--- Texte proposé ---

Et contrairement à ce que l’on pourrait croire, la solitude ne touche pas que les personnes âgées. En 2015, la BBC avait fait un sondage international. Alors que 27% des seniors (75 ans et plus) disaient subir un isolement, la proportion chez les 16-24 ans était de… 40%. Idem dans le sondage de la Migros, «plus les personnes interrogées sont jeunes, plus elles déclarent fréquemment s’être senties seules dernièrement». Cette même enquête esquisse des solutions: les personnes qui vivent seules, ne travaillent pas et font peu ou pas de sport sont les plus susceptibles de souffrir de la solitude. Le conseil peut sembler évident, mais élargir son cercle social en pratiquant de nouvelles activités de loisirs ou professionnelles permet de multiplier les contacts.
Que faire contre la solitude?

--- Données fournies ---

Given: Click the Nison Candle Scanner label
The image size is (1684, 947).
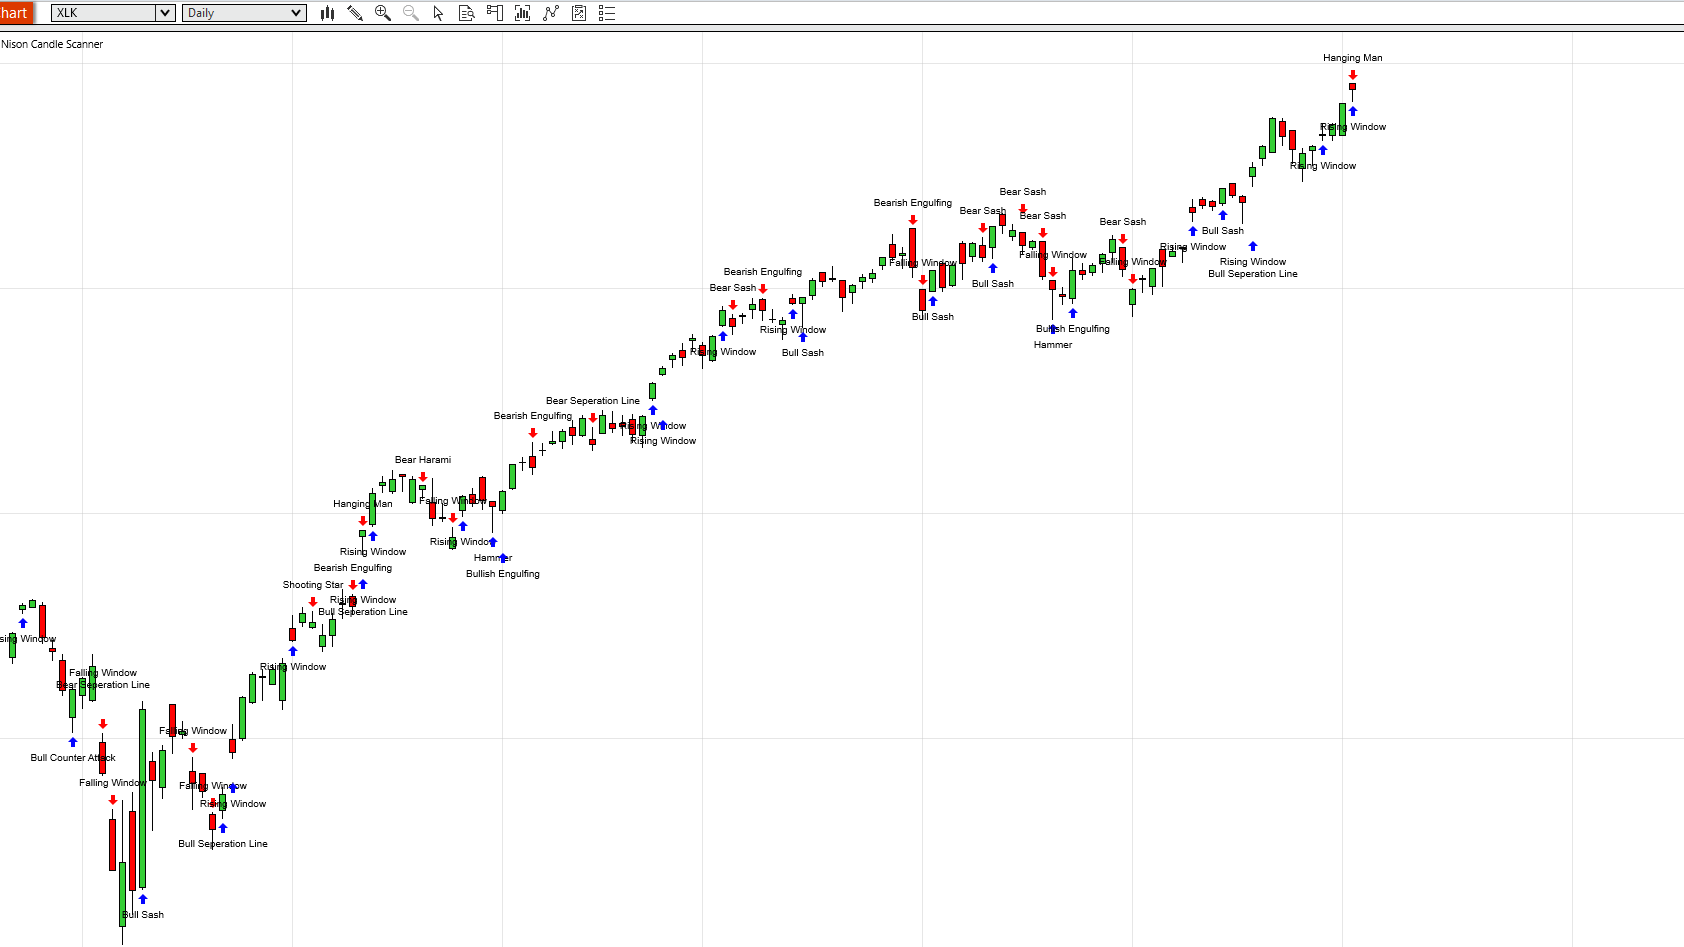Looking at the screenshot, I should pyautogui.click(x=52, y=44).
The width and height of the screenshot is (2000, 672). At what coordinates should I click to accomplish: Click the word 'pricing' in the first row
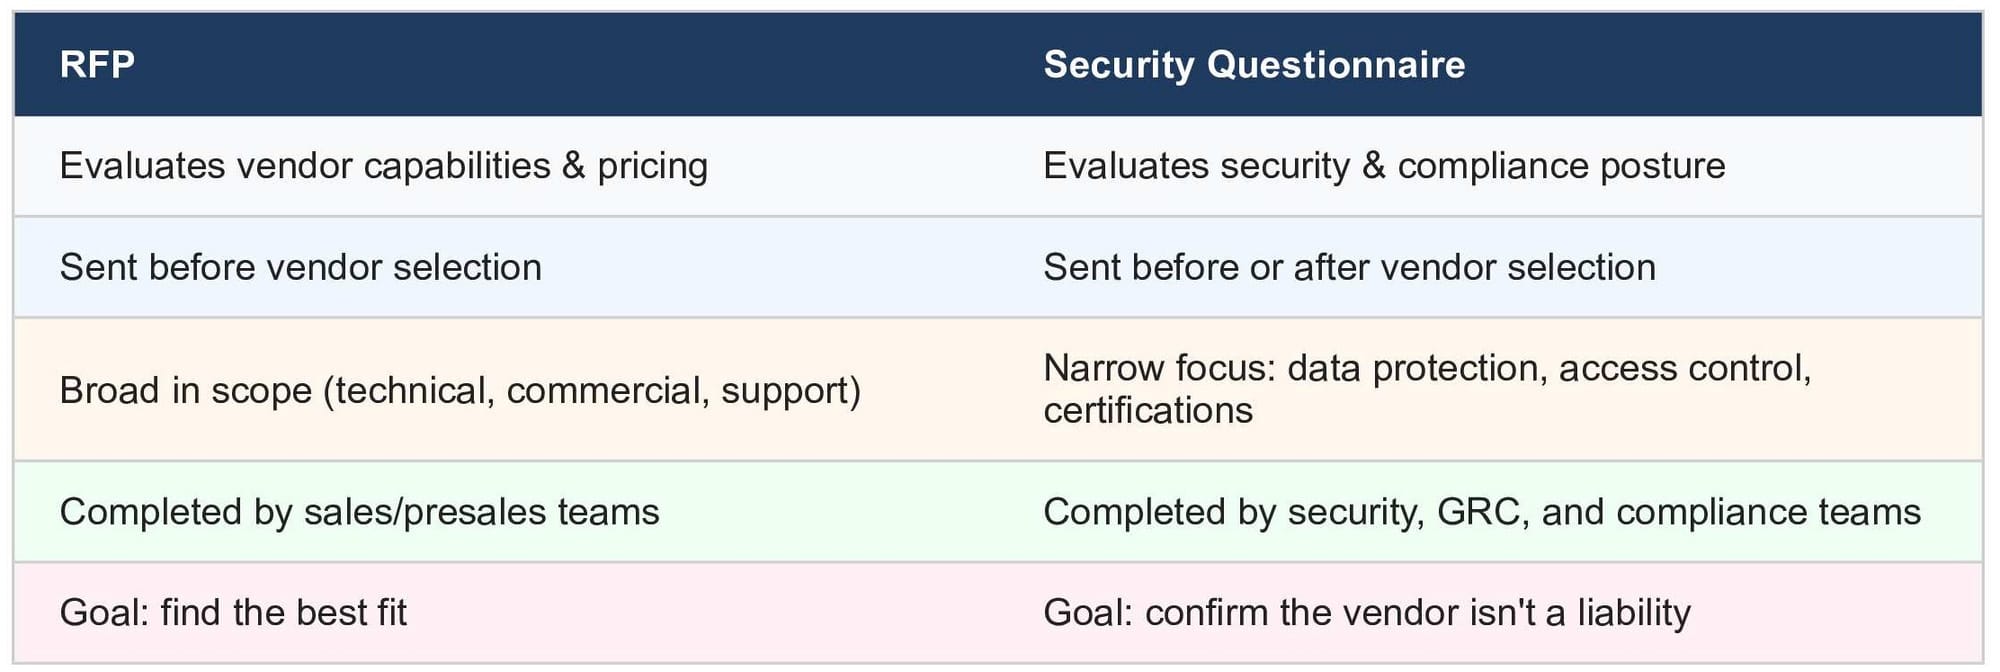[x=652, y=166]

---

_Mise en pratique_
1. Selon le sondage international de la BBC cité dans le texte sur la solitude, quelle proportion des 16-24 ans disaient subir un isolement ?
2. Traduisez en anglais cette phrase du texte sur la solitude : « Alors que 27% des seniors (75 ans et plus) disaient subir un isolement, la proportion chez les 16-24 ans était de… 40%. »
3. Prolongez le texte sur la solitude en rédigeant la partie qui suit son dernier intertitre, « Que faire contre la solitude? ».

_Corrigé des exercices_
1. 40 %.

2. While 27% of seniors (75 and older) said they experienced isolation, the proportion among 16- to 24-year-olds was… 40%.

3.
Il est aussi recommandé de se concentrer sur ce qui nous fait du bien et, surtout, de ne pas s’enfermer. Aller se promener et prendre l’air, même seul, est aussi un moyen de structurer sa journée et de croiser des gens. Moins instinctif, il peut être judicieux aussi de réduire ses attentes. C’est ce qu’explique la Haute école de travail social et de la santé de Lausanne, dans un rapport publié en juillet 2022. Celui-ci se concentre spécifiquement sur les personnes âgées, mais explique un principe applicable à tout le monde, celui de la «stratégie régulative»: de la même façon qu’il faut accepter que les performances physiques déclinent avec l’âge, et que cela ne soit pas nécessairement synonyme de trépas immédiat, il faut également s’attendre à ce que son cercle social diminue, sans pour autant être réduit à néant.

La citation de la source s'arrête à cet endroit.